Sequence alignment of XOL-1. (A) Structure-based sequence alignment of XOL-1 within GHMP kinase conserved motif regions. Sequence of XOL-1 (bottom) is aligned with structurally equivalent residues from other GHMP kinases. The three GHMP conserved motifs are highlighted in yellow. In XOL-1, these residues are as follows: motif1, residues P45-S53; motif2, residues D120-P128; and motif3, V298-G302. Tandem serines of motif2 are highlighted by boxes. The sequence of XOL-1 is highly divergent, even within conserved motifs, from other GHMP kinases with only one structurally equivalent residue found to be identical (Gly 123 in motif2) throughout the entire sequence. Residues conserved identically in all structures are in red. Highly conserved residues are in blue. Secondary structure is assigned above.
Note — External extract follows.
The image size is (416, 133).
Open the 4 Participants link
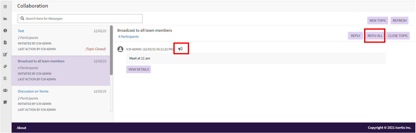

PMK, phosphomevalonate kinase; MVK_mj, mevalonate kinase (M. jannaschii); MVK_rn, mevalonate kinase (R. norvegicus); MVPD, mevalonate-5-phosphate decarboxylase; HSK, homoserine kinase; XOL_c, XOL-1 (C. briggsae); XOL_ce, XOL-1 (C. elegans). (B) Alignment of C. elegans and C. briggsae XOL-1 sequences. The C. elegans and C. briggsae XOL-1 sequences were aligned by the clustal method (GONNET series). Gaps and insertions incompatible with the structure were edited manually. Residues corresponding to GHMP conserved motifs are highlighted in yellow. A conserved acidic C-terminal motif is highlighted in green. Identically conserved residues are highlighted in red and conservatively substituted residues are in blue. Secondary structure is assigned above.